TEXTE SOURCE >>

::::

Si cela vous agrée, nous souhaiterions procéder d'une part, à des rencontres informelles régulières à caractère politique autour de la planification avec les élus concernés et d'autre part, à des séances de travail avec les représentants dûment responsabilisés des services techniques pour ce qui aura trait à la mise en œuvre sur le terrain du plan cyclable planifié. A titre d'exemple, nous pouvons citer l'aménagement de la piste Résistance pour lequel, une fois la décision de concertation accordée, deux séances de travail ont suffi pour dégager le projet définitif, compte tenu bien sûr de toute la préparation en amont par les deux parties.
La formalisation des rapports entre VVV et la municipalité ne nous paraît pas indispensable mais peut-être correspond-elle de votre côté à des préoccupations que vous nous exposerez lors de notre prochaine rencontre.

Plan de Travail :

1- Le schéma de circulation et ses orientations :
Les kilométrages proposés demeurent pour l'instant un objectif abstrait, même si à l'évidence c'est en kilomètres que l'on évaluera les progrès de la réinsertion du vélo à Montreuil.
Depuis la fin juin, VVV n'a pas vraiment eu le temps d'élaborer un plan détaillé des aménagements souhaitables et possibles. Nous commençons juste à nous y atteler, mais dès septembre et la publication de notre prochain bulletin, nous diffuserons un enquête auprès de nos adhérents afin de recueillir les demandes et les observations des cyclistes montreuillois.

::::

DONNÉES ENREGISTRÉES >>
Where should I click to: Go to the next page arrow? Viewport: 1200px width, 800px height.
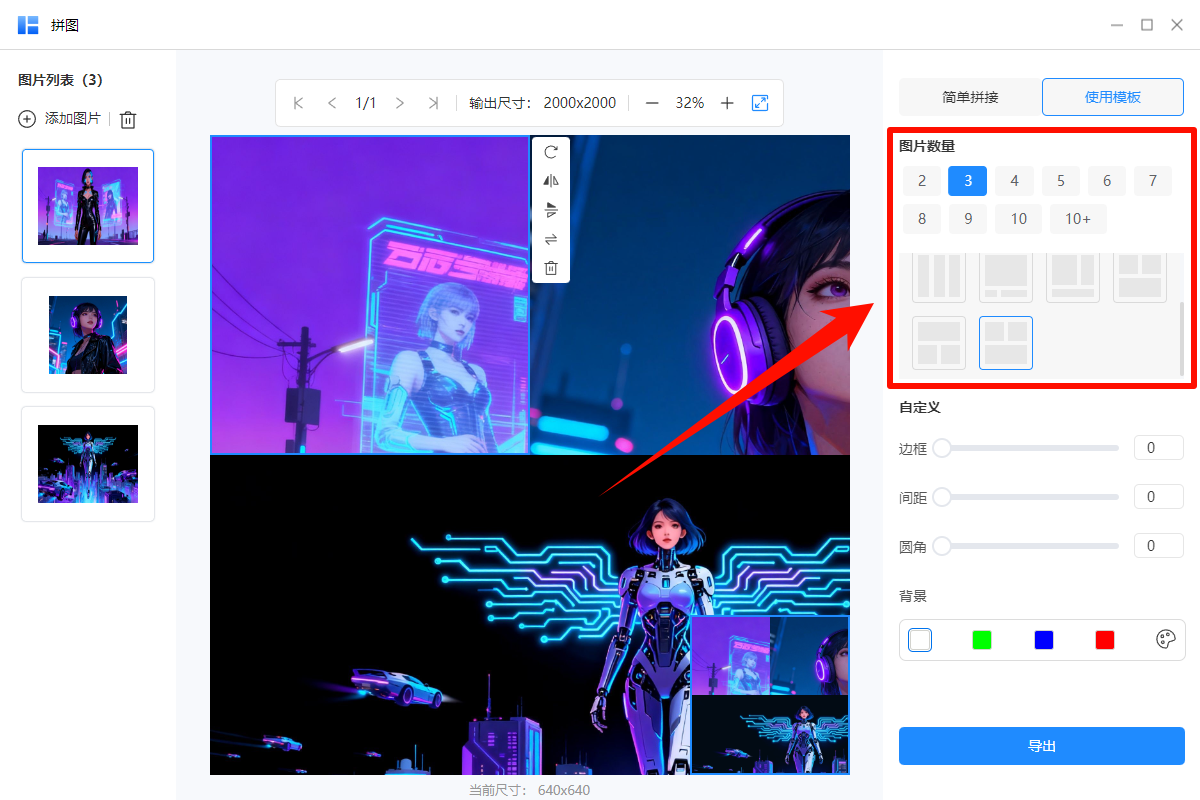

::::

CONSIGNE >> Recopiez intégralement le texte sur le plan cyclable de Montreuil, sans rien y changer. Les lignes enregistrées n'ont aucun lien avec le texte sur le plan cyclable de Montreuil.

CORRIGÉ >>
Si cela vous agrée, nous souhaiterions procéder d'une part, à des rencontres informelles régulières à caractère politique autour de la planification avec les élus concernés et d'autre part, à des séances de travail avec les représentants dûment responsabilisés des services techniques pour ce qui aura trait à la mise en œuvre sur le terrain du plan cyclable planifié. A titre d'exemple, nous pouvons citer l'aménagement de la piste Résistance pour lequel, une fois la décision de concertation accordée, deux séances de travail ont suffi pour dégager le projet définitif, compte tenu bien sûr de toute la préparation en amont par les deux parties.
La formalisation des rapports entre VVV et la municipalité ne nous paraît pas indispensable mais peut-être correspond-elle de votre côté à des préoccupations que vous nous exposerez lors de notre prochaine rencontre.

Plan de Travail :

1- Le schéma de circulation et ses orientations :
Les kilométrages proposés demeurent pour l'instant un objectif abstrait, même si à l'évidence c'est en kilomètres que l'on évaluera les progrès de la réinsertion du vélo à Montreuil.
Depuis la fin juin, VVV n'a pas vraiment eu le temps d'élaborer un plan détaillé des aménagements souhaitables et possibles. Nous commençons juste à nous y atteler, mais dès septembre et la publication de notre prochain bulletin, nous diffuserons un enquête auprès de nos adhérents afin de recueillir les demandes et les observations des cyclistes montreuillois.